[start of STORED RECORDS]

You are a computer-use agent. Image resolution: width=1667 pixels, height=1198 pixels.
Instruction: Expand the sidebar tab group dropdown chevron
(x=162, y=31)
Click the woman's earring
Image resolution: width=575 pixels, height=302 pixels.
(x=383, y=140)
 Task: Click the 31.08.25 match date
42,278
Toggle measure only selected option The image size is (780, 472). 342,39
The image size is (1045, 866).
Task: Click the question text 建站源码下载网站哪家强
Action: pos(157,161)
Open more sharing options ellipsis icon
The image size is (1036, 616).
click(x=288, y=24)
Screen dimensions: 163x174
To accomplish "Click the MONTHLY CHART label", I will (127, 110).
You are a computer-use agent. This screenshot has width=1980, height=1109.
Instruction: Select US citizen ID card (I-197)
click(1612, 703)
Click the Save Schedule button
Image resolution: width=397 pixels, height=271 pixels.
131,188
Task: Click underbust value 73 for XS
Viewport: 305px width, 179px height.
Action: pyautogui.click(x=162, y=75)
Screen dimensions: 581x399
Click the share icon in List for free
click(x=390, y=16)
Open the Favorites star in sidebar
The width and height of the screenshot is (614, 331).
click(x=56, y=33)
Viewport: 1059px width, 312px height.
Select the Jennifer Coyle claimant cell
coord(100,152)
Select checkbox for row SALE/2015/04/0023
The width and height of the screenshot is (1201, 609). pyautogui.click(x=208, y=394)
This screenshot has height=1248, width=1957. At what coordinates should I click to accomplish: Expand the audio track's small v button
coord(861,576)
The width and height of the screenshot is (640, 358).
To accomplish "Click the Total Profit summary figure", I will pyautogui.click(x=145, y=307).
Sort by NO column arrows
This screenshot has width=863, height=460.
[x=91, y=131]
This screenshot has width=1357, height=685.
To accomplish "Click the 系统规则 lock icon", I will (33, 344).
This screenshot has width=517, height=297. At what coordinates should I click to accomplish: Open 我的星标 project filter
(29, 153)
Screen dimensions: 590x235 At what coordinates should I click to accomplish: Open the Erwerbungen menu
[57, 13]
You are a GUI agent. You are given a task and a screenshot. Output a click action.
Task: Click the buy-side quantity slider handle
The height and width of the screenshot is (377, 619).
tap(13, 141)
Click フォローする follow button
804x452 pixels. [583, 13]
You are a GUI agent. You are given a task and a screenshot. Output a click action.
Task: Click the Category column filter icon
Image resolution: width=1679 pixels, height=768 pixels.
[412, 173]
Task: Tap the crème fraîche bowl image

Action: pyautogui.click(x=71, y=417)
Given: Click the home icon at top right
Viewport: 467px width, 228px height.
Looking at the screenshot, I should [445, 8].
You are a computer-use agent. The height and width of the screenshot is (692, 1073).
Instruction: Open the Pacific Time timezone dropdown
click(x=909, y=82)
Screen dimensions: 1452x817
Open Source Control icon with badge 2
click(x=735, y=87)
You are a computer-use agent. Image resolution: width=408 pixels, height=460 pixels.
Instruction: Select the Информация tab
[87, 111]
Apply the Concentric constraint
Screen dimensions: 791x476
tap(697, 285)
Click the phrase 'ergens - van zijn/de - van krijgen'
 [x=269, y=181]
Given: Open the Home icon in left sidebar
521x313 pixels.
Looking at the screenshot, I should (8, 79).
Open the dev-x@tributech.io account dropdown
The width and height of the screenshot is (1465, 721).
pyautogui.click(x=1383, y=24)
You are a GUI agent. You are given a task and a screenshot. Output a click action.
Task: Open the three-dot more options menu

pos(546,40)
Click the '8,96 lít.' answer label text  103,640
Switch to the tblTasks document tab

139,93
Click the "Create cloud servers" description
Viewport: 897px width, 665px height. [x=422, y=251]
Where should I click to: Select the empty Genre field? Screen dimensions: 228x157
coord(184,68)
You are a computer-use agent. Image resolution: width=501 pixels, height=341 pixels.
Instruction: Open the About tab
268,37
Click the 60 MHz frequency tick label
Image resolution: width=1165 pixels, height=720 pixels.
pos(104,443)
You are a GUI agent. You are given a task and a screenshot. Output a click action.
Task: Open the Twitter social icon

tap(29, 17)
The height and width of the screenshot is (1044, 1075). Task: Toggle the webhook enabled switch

[end of STORED RECORDS]

## WHAT IS BEING ASKED
Present the stretch of the records from the beginning through the line containing "coord(861,576)" as a Markdown table with the columns No. and Line. Give each nonblank line its own numbered row and leave out blank lines.

## CORRECT ANSWER
| No. | Line |
|---|---|
| 1 | You are a computer-use agent. Image resolution: width=1667 pixels, height=1198 pixels. |
| 2 | Instruction: Expand the sidebar tab group dropdown chevron |
| 3 | (x=162, y=31) |
| 4 | Click the woman's earring |
| 5 | Image resolution: width=575 pixels, height=302 pixels. |
| 6 | (x=383, y=140) |
| 7 |  Task: Click the 31.08.25 match date |
| 8 | 42,278 |
| 9 | Toggle measure only selected option The image size is (780, 472). 342,39 |
| 10 | The image size is (1045, 866). |
| 11 | Task: Click the question text 建站源码下载网站哪家强 |
| 12 | Action: pos(157,161) |
| 13 | Open more sharing options ellipsis icon |
| 14 | The image size is (1036, 616). |
| 15 | click(x=288, y=24) |
| 16 | Screen dimensions: 163x174 |
| 17 | To accomplish "Click the MONTHLY CHART label", I will (127, 110). |
| 18 | You are a computer-use agent. This screenshot has width=1980, height=1109. |
| 19 | Instruction: Select US citizen ID card (I-197) |
| 20 | click(1612, 703) |
| 21 | Click the Save Schedule button |
| 22 | Image resolution: width=397 pixels, height=271 pixels. |
| 23 | 131,188 |
| 24 | Task: Click underbust value 73 for XS |
| 25 | Viewport: 305px width, 179px height. |
| 26 | Action: pyautogui.click(x=162, y=75) |
| 27 | Screen dimensions: 581x399 |
| 28 | Click the share icon in List for free |
| 29 | click(x=390, y=16) |
| 30 | Open the Favorites star in sidebar |
| 31 | The width and height of the screenshot is (614, 331). |
| 32 | click(x=56, y=33) |
| 33 | Viewport: 1059px width, 312px height. |
| 34 | Select the Jennifer Coyle claimant cell |
| 35 | coord(100,152) |
| 36 | Select checkbox for row SALE/2015/04/0023 |
| 37 | The width and height of the screenshot is (1201, 609). pyautogui.click(x=208, y=394) |
| 38 | This screenshot has height=1248, width=1957. At what coordinates should I click to accomplish: Expand the audio track's small v button |
| 39 | coord(861,576) |